Bandwidth allocation is totally changed when we redistribute tickets of two masters. When a weight tuning algorithm redistributes tickets between masters, the bandwidth allocation is disordered and not easily predictable.
Figure 12 : An example of single share bus architecture with four masters
Table 1 : The traffic models of Figure 12 Type Beat Interval
For single shared bus architecture, an efficient weight tuning algorithm, local-bus weight tuning algorithm, is proposed in [16]. Local-bus weight tuning algorithm results proper tickets for each master and masters can meet most of their requirements. The simple flow of local-bus weight tuning algorithm is shown in Figure 14. At first, the local-bus weight tuning algorithm analyzes the simulation result according the bandwidth allocation of each master.
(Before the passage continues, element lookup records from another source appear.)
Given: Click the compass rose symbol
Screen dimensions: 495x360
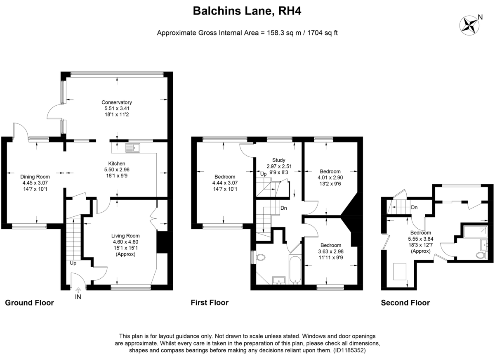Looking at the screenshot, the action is pyautogui.click(x=469, y=26).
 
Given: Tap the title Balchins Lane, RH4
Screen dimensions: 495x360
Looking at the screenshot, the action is pyautogui.click(x=247, y=11).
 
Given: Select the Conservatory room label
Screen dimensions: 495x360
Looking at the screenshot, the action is pyautogui.click(x=117, y=102).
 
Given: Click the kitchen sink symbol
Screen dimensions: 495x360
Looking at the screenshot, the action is pyautogui.click(x=132, y=148).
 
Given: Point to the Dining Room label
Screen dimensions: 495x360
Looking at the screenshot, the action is pyautogui.click(x=35, y=177).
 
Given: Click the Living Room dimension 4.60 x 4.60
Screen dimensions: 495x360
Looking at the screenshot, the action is pyautogui.click(x=125, y=242).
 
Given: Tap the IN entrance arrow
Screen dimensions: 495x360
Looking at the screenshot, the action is pyautogui.click(x=78, y=289).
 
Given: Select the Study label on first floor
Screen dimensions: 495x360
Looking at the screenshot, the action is pyautogui.click(x=279, y=160).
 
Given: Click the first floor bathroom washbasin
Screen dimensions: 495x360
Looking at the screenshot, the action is pyautogui.click(x=279, y=280).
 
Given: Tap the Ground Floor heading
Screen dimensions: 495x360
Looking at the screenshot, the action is pyautogui.click(x=29, y=303).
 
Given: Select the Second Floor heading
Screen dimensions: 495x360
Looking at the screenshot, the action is pyautogui.click(x=405, y=303).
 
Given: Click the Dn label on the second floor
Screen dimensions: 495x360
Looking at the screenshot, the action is pyautogui.click(x=414, y=207).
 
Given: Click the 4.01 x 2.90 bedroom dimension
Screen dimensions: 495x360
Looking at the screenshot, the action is pyautogui.click(x=330, y=178).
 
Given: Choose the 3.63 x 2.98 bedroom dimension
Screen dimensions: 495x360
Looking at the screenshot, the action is pyautogui.click(x=331, y=251).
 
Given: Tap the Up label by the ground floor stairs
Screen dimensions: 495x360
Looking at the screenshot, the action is pyautogui.click(x=73, y=263).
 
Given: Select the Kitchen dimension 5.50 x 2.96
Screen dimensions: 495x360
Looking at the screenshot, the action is pyautogui.click(x=117, y=170).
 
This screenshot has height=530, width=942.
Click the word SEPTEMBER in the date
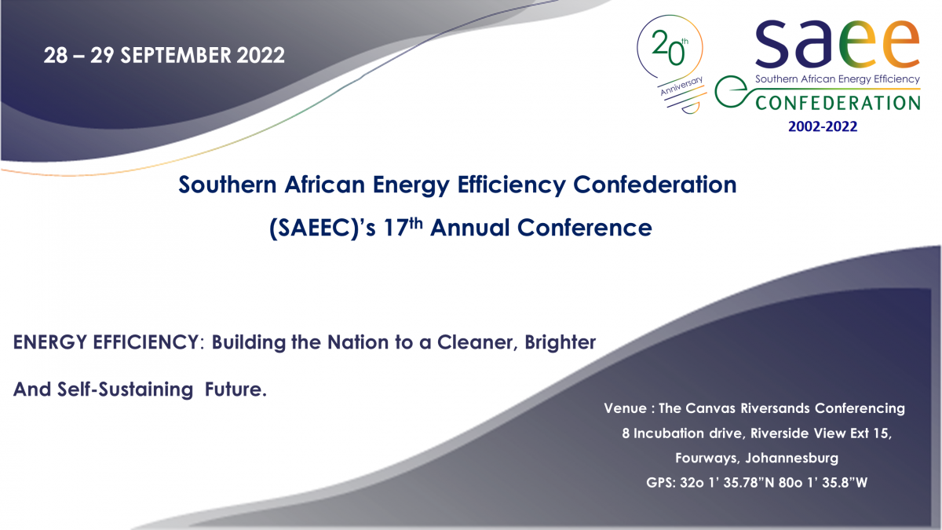point(176,56)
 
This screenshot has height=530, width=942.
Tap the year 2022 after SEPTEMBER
point(261,56)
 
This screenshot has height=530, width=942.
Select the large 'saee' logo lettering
point(838,44)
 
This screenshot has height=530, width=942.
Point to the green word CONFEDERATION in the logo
point(838,103)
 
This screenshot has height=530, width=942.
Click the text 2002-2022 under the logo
point(823,126)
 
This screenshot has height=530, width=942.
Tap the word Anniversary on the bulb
point(681,86)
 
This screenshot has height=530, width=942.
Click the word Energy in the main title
point(411,185)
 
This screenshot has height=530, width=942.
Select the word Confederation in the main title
point(655,185)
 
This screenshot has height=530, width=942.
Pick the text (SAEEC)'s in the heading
point(322,228)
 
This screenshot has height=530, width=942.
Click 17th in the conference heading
point(403,227)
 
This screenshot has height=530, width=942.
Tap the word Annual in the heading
point(469,228)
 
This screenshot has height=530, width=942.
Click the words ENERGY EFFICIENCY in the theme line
point(105,342)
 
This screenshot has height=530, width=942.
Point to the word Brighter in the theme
point(560,342)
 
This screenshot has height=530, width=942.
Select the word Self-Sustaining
point(125,389)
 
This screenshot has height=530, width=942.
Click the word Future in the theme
point(232,389)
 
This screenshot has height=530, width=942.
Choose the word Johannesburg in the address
point(791,458)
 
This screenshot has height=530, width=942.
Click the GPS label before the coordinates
point(661,482)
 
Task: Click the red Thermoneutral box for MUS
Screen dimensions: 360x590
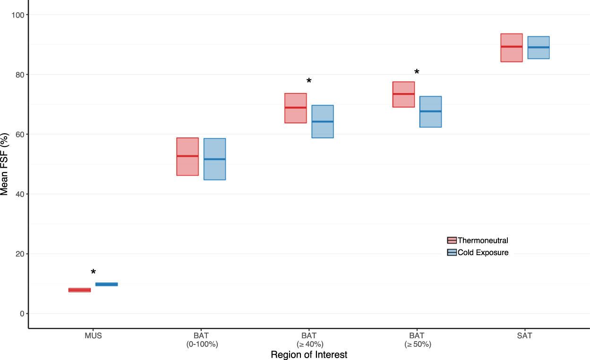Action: (79, 290)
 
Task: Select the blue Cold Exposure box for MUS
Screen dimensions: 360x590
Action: (106, 284)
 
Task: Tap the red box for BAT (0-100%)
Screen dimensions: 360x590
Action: (187, 156)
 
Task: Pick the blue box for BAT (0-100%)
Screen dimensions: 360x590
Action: (214, 159)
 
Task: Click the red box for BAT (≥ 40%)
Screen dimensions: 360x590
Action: (295, 108)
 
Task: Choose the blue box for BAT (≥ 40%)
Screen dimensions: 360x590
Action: (323, 121)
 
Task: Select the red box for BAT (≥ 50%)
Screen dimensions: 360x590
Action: (403, 94)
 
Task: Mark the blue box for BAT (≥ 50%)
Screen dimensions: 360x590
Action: (430, 111)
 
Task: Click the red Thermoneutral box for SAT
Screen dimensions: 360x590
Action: (511, 48)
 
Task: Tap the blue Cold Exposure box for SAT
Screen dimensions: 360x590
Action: (539, 48)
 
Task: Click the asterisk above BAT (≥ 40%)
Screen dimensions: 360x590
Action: (309, 81)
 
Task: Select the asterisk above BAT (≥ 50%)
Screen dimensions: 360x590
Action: (417, 72)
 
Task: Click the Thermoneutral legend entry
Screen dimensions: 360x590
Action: (477, 240)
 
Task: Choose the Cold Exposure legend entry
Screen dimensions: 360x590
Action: (477, 253)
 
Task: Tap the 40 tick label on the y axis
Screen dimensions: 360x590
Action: (19, 194)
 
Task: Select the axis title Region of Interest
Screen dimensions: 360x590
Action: (309, 355)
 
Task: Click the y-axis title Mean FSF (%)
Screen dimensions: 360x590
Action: (5, 164)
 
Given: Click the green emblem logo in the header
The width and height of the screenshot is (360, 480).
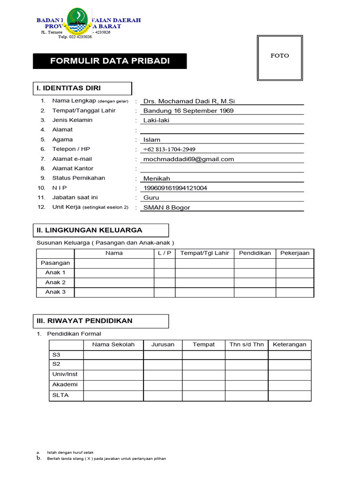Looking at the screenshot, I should coord(77,22).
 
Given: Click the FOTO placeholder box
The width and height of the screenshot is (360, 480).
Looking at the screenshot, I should coord(279,58).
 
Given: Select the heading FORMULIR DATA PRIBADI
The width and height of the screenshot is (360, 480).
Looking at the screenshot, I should coord(110,61).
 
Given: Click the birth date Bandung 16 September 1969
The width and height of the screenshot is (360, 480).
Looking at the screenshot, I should coord(188,111).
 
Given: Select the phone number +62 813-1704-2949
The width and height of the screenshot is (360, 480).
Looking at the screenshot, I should coord(169,150).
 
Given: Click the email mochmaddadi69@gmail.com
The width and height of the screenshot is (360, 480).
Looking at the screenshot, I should coord(188,159).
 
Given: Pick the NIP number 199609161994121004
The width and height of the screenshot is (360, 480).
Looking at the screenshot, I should coord(175,188).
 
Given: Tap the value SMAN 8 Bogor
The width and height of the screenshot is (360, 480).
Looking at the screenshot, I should coord(167,208).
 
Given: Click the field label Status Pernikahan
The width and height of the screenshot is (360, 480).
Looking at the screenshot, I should coord(79,178).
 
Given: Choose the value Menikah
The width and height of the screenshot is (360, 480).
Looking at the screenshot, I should coord(157,179).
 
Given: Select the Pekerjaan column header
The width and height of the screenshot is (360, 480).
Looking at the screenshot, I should coord(295,253).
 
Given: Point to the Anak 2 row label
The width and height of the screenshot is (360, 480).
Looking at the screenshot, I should coord(55,282).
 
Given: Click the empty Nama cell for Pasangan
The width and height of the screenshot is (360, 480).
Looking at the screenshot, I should coord(114,263).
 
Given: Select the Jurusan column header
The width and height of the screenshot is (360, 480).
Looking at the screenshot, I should coord(163,345).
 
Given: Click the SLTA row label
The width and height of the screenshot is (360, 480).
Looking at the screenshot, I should coord(60,395).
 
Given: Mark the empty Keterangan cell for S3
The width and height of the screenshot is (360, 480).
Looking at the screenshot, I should coord(289,355).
If a master gets bandwidth more than its requirement, it is grouped into Smore. If a master gets bandwidth less than its requirement, it is grouped into Sless. If a master gets bandwidth almost equal to its requirement, it is grouped into Smet. The master in Smore who gets the most bandwidth than its requirement is called Mmost. The master in Sless who gets the least bandwidth than its requirements is called Mleast. Each master in Sless
gets insufficient bandwidth because each of them does not have enough tickets. If the master does not meet its bandwidth requirement, the local-bus weight tuning algorithm increases its tickets. When tickets of a master are increased, the granted probability is increased and the master can get more bandwidth than before. The local-bus weight tuning algorithm redistributes the tickets of masters in Smore and Sless, and tries to meet bandwidth requirements of each master.
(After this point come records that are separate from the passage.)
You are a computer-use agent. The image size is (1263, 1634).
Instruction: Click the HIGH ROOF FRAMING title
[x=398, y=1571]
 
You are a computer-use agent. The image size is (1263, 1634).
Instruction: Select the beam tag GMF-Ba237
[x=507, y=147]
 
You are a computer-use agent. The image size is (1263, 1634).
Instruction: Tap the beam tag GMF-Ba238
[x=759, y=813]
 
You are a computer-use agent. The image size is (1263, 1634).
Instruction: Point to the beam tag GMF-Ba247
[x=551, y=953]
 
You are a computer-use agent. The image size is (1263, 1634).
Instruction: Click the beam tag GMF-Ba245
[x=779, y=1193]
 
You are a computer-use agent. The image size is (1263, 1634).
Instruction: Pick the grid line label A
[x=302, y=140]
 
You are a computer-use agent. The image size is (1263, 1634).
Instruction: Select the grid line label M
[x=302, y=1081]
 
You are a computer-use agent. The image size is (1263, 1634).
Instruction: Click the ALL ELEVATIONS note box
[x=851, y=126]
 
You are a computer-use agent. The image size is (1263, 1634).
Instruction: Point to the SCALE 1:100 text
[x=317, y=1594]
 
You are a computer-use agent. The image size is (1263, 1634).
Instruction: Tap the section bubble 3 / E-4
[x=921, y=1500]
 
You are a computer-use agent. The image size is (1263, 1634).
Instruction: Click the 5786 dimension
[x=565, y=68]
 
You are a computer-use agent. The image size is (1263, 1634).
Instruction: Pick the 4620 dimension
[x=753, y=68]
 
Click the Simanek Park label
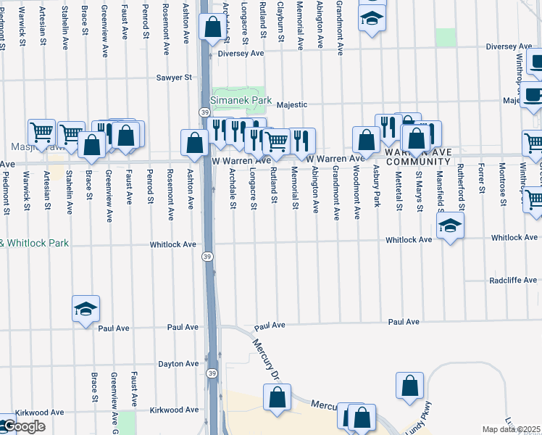click(241, 100)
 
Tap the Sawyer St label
click(174, 77)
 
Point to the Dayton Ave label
click(178, 364)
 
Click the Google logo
click(23, 426)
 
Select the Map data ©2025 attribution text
click(512, 429)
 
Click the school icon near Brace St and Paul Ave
click(86, 310)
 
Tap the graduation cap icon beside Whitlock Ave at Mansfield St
click(450, 226)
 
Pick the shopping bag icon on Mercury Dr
click(277, 397)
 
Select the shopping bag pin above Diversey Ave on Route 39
click(212, 28)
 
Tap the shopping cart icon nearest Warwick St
click(42, 132)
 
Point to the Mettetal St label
click(399, 187)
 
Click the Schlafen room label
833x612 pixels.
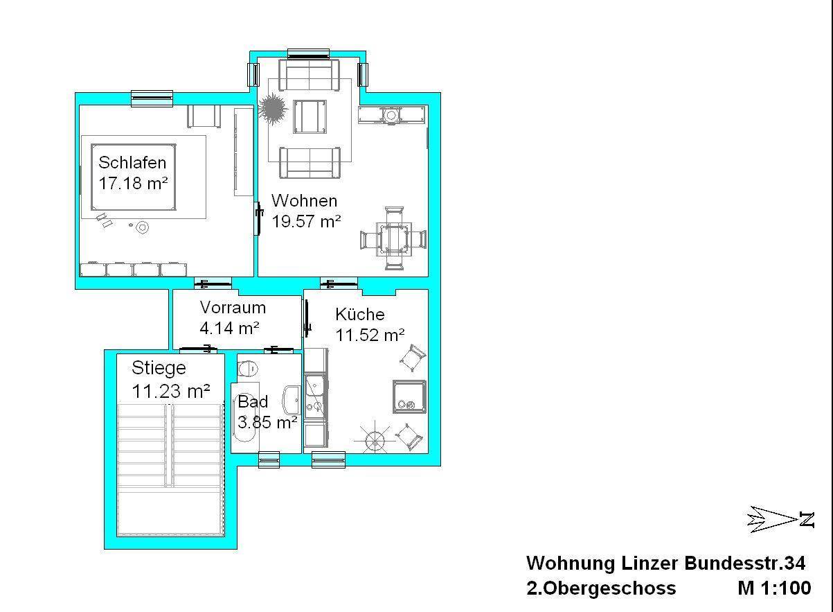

The local-bus weight tuning algorithm is efficient for single shared bus system.
Lottery-basd arbitration algorithms with local-bus weight tuning algorithm in single shared bus system can meet hard real-time requirements and bandwidth requirements simultaneously with very high successful probability [24].
2.4 Motivation
In our thesis, we choose lottery-based arbitration algorithms as our arbitration algorithm of bus matrix architecture. With the evolution of process, more and more SoC systems need bus matrix architecture to deal with the complex communication between massive components. Since the lottery-based arbitration algorithms meet the hard real-time and bandwidth requirement simultaneously with high successful probability, using the lottery-based arbitration algorithms for bus matrix architecture is a good choice.
In this thesis, we find how to result proper ticket assignment for bus matrix architecture because we choose lottery-based arbitration algorithms as our arbitration algorithm. Proper ticket assignment of masters is important to lottery-based arbitration algorithms because it makes masters meet their requirements as many as possible. A weight tuning algorithm is needed for bus matrix architecture. Local-bus weight tuning algorithm produces proper ticket assignment for single shared bus architecture. In following, two methods are introduced that try to achieve our goal, finding proper ticket assignment for bus matrix architecture.
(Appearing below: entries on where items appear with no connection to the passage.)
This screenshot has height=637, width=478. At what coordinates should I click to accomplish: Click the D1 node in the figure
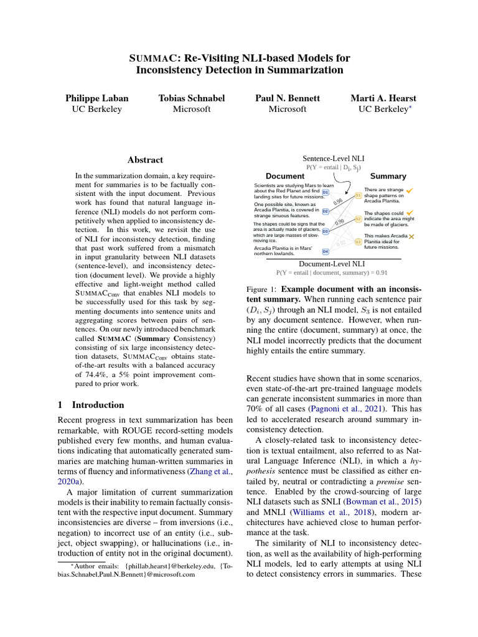(x=326, y=192)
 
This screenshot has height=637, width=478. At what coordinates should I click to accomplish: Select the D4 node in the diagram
(x=325, y=251)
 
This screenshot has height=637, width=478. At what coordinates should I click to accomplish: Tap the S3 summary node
(x=358, y=241)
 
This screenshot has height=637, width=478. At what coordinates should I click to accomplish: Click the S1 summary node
(x=358, y=196)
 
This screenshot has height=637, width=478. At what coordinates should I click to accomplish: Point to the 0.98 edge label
(x=338, y=201)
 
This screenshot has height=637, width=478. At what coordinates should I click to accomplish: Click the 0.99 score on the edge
(x=340, y=222)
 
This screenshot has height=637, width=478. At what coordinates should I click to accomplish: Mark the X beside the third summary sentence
(x=412, y=237)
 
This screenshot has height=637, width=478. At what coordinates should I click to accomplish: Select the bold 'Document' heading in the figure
(x=285, y=176)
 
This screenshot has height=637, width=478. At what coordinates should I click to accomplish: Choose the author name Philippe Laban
(x=97, y=98)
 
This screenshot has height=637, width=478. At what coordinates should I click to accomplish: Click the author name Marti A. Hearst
(x=383, y=98)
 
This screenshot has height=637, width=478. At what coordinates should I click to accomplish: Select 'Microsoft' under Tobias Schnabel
(x=192, y=109)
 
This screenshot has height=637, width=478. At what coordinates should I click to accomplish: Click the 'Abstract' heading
(x=144, y=160)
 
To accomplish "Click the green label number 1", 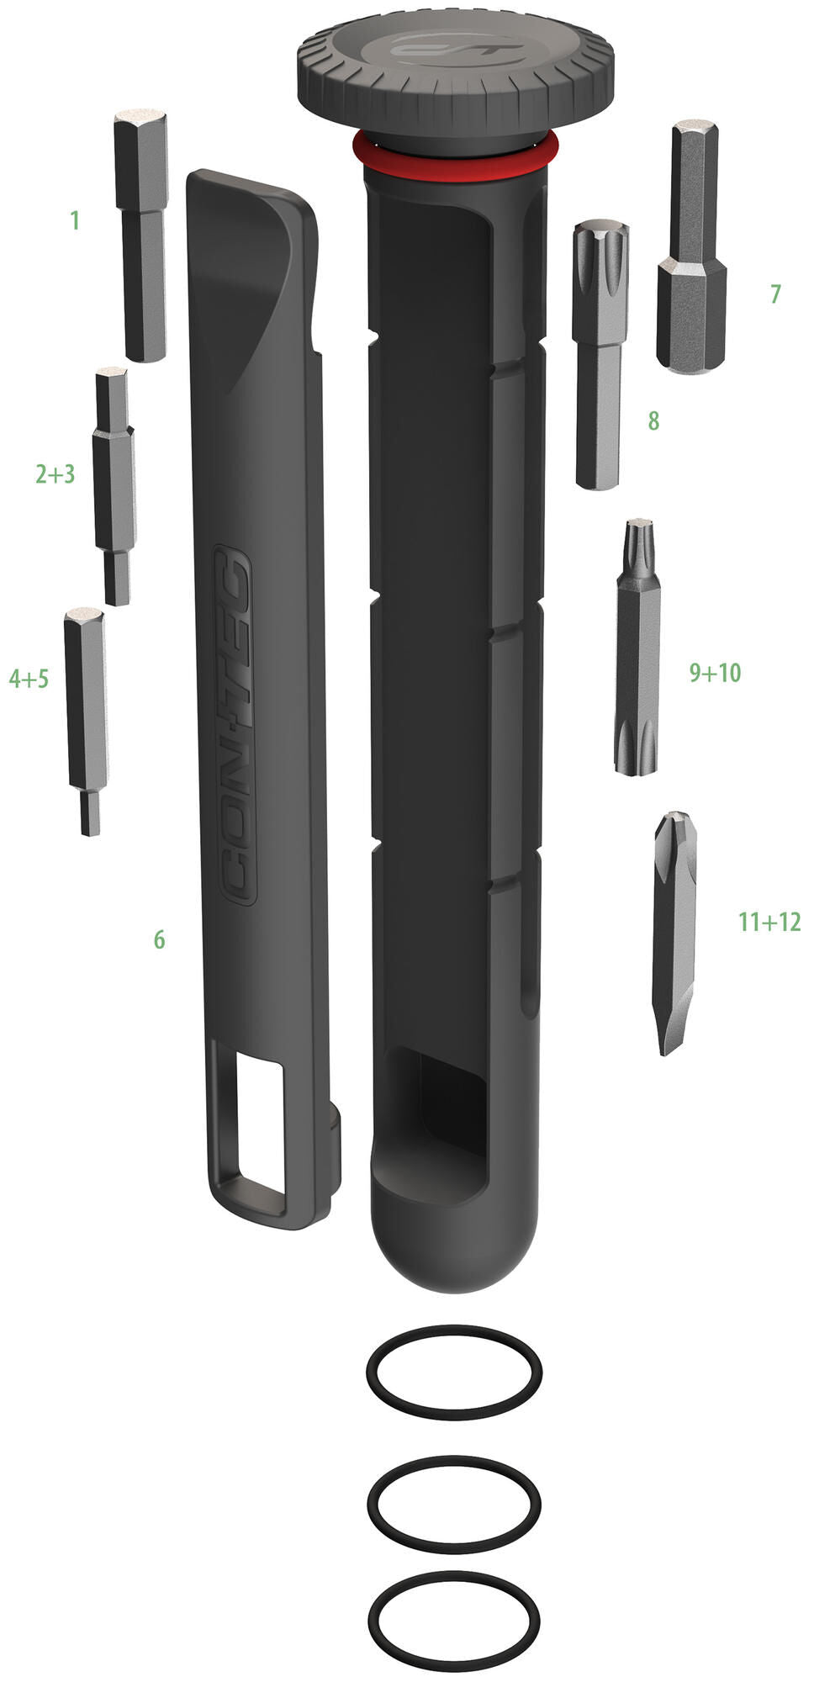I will click(x=75, y=221).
2.4.1 Model bus matrix architecture by shared bus architecture
Since lottery-based arbitration algorithms often use local-bus weight tuning algorithm before, we try to the use same weight tuning algorithm for bus matrix architecture. Because local-bus weight tuning algorithm used to be with single shared bus architecture, bus matrix architecture is intuitionally separated into many “single shared bus architecture”. In other words, bus matrix architecture is modeled by shared bus architecture. As shown in Figure 15 and Figure 16, bus matrix architecture has two buses, but two buses are
separated into two “single shared bus architecture” intuitionally. Bus 0 is single shared bus architecture, and bus 1 is single shared bus architecture, too. The traffic behavior of M0 on the bus 0 is independent to M0 on the bus 1. In other words, two buses are independent to each other. Therefore, the architecture which separates from bus matrix architecture is called “independent buses” or “IB” for simplification.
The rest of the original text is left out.